Leo estos días noticias sobre el importante papel de Internet como medio para luchar contra las dictaduras, un tipo de régimen representado en la actualidad en el mundo por una treintena de soberanías por la fuerza en otros tantos países, bien de corte islamista, militar o en forma de monarquías absoluta.
Me han llamado más la atención porque me acabo de terminar “La fiesta del chivo”, un magnífico libro que novela el régimen del autoproclamado “generalísimo” Leónidas Trujillo en República Dominicana durante los 30 años centrales del siglo XX.
Al parecer, Reporteros sin Fronteras ha elaborado un informe con motivo del Día contra la Censura en Internet, en el que denuncia los cibercontroles por parte algunos “enemigos de internet”, unos censores virtuales que la organización ha reunido en una lista, junto a los “Países bajo vigilancia”.
Creo que al final, como en el excelente relato de Vargas Llosa, las restricciones se vuelven contra los tiranos, y los atropellos y fraudes son conocidos con todo lujo de detalles por cualquiera que quiera conocer esa parte de historia infame.
Ahora Internet se proyecta como medio para luchar contra los regímenes dictatoriales (origen de la primavera árabe), y entonces, en la era no digital, la difusión de los excesos fuera más intrafamiliar y de base social.
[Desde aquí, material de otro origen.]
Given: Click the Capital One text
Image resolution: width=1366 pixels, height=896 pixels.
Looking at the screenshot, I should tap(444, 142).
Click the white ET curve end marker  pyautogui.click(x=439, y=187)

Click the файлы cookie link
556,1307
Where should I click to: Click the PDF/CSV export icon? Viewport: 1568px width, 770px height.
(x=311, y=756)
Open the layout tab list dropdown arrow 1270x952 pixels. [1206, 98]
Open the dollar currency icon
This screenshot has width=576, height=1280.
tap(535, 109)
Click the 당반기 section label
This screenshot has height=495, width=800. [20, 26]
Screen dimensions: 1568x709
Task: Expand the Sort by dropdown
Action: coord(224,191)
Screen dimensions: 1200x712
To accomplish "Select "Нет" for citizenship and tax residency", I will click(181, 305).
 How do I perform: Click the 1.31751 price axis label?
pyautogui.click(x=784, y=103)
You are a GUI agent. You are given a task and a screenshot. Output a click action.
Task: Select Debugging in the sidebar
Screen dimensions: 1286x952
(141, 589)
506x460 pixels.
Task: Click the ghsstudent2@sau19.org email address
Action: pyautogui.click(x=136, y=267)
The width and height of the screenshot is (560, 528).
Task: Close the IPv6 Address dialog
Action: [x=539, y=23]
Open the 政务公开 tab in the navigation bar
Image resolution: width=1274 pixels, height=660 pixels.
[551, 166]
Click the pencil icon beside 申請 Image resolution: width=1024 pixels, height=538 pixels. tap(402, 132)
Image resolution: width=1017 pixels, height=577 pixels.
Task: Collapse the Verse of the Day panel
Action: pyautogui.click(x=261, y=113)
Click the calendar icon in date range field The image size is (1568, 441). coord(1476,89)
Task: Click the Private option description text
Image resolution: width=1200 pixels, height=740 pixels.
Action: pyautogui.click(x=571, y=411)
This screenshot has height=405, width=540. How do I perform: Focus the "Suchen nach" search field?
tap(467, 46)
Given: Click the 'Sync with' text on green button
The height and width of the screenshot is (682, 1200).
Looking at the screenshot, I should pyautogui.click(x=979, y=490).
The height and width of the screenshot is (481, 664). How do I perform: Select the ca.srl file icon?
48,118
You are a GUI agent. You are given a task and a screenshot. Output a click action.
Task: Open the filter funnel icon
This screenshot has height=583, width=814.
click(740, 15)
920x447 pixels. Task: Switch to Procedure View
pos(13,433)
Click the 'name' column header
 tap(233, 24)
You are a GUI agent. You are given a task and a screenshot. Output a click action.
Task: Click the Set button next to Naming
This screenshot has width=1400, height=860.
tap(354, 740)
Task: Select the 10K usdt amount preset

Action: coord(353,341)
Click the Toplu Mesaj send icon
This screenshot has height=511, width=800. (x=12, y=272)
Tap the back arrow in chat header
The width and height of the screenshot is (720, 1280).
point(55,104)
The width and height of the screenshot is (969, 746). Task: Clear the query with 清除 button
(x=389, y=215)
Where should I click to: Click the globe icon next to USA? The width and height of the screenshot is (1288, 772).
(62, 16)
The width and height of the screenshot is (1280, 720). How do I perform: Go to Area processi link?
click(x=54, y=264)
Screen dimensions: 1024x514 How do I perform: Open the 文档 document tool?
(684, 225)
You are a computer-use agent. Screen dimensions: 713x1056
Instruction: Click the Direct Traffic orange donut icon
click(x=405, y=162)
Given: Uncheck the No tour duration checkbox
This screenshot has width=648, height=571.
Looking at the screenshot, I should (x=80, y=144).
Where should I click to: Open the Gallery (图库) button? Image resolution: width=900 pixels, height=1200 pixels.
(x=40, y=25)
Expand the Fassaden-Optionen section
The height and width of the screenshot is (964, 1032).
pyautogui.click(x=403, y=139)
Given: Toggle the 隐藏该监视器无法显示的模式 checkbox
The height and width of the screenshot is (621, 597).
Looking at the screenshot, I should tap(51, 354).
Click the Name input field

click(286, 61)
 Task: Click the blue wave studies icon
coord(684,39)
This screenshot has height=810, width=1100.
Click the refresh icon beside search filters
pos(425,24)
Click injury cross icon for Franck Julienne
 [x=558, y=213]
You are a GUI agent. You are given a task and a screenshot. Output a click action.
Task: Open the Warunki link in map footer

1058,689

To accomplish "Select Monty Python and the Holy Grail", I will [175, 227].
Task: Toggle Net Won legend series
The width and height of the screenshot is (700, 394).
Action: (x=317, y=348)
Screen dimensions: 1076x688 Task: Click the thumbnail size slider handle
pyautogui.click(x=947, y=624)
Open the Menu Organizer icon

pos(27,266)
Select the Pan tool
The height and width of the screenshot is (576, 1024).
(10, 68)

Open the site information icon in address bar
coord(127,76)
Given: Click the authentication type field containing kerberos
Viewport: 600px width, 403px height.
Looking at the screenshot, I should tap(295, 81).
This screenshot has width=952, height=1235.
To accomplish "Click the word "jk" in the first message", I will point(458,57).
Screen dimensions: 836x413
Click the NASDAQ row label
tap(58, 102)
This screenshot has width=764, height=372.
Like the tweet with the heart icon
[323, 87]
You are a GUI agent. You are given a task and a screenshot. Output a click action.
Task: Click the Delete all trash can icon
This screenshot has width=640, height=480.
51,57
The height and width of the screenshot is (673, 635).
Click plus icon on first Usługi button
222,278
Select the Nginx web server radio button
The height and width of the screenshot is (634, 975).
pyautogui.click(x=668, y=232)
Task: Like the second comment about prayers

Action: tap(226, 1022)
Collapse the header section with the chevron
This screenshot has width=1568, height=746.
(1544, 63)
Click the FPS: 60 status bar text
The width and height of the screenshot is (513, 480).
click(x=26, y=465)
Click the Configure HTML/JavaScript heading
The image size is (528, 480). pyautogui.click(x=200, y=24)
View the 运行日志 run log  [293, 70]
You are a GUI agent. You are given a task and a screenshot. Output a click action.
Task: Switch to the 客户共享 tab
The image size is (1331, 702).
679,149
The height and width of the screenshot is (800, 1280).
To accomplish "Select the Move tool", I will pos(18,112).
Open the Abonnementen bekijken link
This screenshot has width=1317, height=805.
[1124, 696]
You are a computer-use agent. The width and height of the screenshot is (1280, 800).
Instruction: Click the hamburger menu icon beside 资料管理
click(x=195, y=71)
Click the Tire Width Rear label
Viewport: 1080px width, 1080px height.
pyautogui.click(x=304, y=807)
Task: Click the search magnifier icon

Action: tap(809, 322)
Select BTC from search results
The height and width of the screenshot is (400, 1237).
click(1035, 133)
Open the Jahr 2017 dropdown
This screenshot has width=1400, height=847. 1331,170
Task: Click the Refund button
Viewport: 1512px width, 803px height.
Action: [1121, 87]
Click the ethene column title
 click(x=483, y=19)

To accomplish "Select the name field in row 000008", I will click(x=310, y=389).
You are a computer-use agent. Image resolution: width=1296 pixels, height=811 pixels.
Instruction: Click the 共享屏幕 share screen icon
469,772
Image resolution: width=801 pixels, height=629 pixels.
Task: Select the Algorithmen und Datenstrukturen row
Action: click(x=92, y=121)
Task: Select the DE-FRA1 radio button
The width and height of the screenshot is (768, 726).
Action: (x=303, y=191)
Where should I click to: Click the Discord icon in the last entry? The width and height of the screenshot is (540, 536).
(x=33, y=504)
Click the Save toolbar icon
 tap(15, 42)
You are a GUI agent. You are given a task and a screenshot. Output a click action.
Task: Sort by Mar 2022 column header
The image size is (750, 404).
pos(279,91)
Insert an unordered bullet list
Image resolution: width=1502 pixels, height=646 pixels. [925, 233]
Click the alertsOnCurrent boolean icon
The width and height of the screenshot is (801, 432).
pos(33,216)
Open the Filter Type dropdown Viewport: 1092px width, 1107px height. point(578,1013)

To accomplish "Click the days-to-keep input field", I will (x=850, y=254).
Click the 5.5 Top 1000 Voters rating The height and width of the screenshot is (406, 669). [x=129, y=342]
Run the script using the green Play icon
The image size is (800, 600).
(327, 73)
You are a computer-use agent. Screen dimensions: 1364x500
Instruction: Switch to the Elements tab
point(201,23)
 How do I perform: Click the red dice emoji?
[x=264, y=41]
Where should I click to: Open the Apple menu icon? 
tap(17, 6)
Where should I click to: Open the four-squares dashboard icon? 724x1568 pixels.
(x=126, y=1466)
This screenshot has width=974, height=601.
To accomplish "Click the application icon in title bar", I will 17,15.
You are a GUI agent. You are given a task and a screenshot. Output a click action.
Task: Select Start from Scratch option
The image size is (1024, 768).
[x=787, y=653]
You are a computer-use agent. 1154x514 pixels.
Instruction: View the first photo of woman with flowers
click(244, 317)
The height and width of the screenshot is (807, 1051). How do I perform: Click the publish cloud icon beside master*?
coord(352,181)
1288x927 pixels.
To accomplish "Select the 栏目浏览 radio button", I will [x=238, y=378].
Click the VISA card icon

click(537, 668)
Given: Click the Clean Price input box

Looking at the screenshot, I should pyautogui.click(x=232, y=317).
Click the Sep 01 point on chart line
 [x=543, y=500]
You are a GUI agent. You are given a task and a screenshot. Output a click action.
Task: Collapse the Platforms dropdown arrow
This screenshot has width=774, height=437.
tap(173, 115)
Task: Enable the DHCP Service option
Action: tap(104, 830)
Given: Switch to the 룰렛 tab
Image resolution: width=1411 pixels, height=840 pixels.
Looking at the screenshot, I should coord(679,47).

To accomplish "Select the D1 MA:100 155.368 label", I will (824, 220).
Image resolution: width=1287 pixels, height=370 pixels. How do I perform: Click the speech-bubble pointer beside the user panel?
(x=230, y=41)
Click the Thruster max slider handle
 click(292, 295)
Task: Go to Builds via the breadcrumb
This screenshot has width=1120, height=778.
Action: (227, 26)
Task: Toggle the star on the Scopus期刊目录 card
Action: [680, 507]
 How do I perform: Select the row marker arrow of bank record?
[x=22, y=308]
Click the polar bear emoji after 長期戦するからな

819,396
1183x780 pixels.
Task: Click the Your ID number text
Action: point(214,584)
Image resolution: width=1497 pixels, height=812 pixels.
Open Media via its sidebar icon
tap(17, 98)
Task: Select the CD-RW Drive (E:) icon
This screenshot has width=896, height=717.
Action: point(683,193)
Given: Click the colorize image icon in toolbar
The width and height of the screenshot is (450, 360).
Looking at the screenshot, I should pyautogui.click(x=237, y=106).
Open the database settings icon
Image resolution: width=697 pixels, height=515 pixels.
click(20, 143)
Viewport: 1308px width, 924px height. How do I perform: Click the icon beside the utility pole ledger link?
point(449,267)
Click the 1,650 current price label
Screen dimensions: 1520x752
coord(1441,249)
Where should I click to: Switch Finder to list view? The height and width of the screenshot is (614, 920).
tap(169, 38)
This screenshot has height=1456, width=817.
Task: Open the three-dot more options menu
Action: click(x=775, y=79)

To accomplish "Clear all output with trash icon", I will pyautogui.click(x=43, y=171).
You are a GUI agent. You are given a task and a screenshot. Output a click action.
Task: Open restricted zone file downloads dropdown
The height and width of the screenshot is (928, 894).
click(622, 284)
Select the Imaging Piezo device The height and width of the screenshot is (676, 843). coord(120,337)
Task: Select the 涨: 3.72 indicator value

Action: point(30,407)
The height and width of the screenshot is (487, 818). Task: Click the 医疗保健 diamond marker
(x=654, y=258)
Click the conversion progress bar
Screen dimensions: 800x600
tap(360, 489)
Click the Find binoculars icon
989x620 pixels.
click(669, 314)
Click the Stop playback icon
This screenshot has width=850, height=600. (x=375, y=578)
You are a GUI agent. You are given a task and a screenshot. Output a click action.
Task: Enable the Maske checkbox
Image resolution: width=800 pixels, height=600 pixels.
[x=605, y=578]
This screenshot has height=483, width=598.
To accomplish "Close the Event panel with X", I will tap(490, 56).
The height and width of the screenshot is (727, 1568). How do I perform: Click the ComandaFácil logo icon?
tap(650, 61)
De hecho, como es el caso de Trujillo, son los colaboradores más cercanos los que urden el ‘magnicidio’ que acaba con su vida, aquellos que contribuyeron a que ‘el padre de la patria’ cometiera los crímenes más execrables contra los derechos humanos. Precisamente, en este abuso los dictadores basan su legitimidad en el poder: para mantener el orden social, el progreso económico y una dudosa complicidad con países ricos que hacen negocio con las miserias de los megalómanos. Un bucle violento que pone en entredicho el mantenimiento pacífico del orden internacional.
Trujillo es el ejemplo más paradigmático (igual para ustedes hay otros) del perfecto sátrapa cuyo orden moral es delirante. Uno de los pasajes que resume este modelo es cuando “su excelencia” moraliza sobre las prácticas de los cortesanos más cercanos. Argumenta que prefiere que sus colaboradores hagan buenos negocios a que roben (su familia tuvo el monopolio del tabaco) porque aquellos “sirven al país, dan trabajo, producen riqueza y levantan la moral del pueblo”, mientras que las malversaciones “lo desmoralizan”.
Este ordenamiento diabólico tiene su expresión más perversa en su alianza en el ejército y la policía, con brutales represiones y una corrupción sostenida. El SIM sembró el terror entre la ciudadanía, con prácticas de tortura muy engrasadas (por cierto, son universales en cualquier confrontación bélica o tiranía) que quitaba o reponía vidas al antojo de los sanguinarios jefes. En una ocasión, al reprimir el atentado contra Trujillo, un patético Johnny Abbes quería mantener consciente a uno de los conspiradores (ya moribundo) a través de la intervención médica. Tras ser amenazada la vida del facultativo de forma reiterada, éste lanza la más lógica de las reacciones: “no puede usted quitarme tantas vidas, pues solo tengo una…” De esta manera la bestia se descoloca.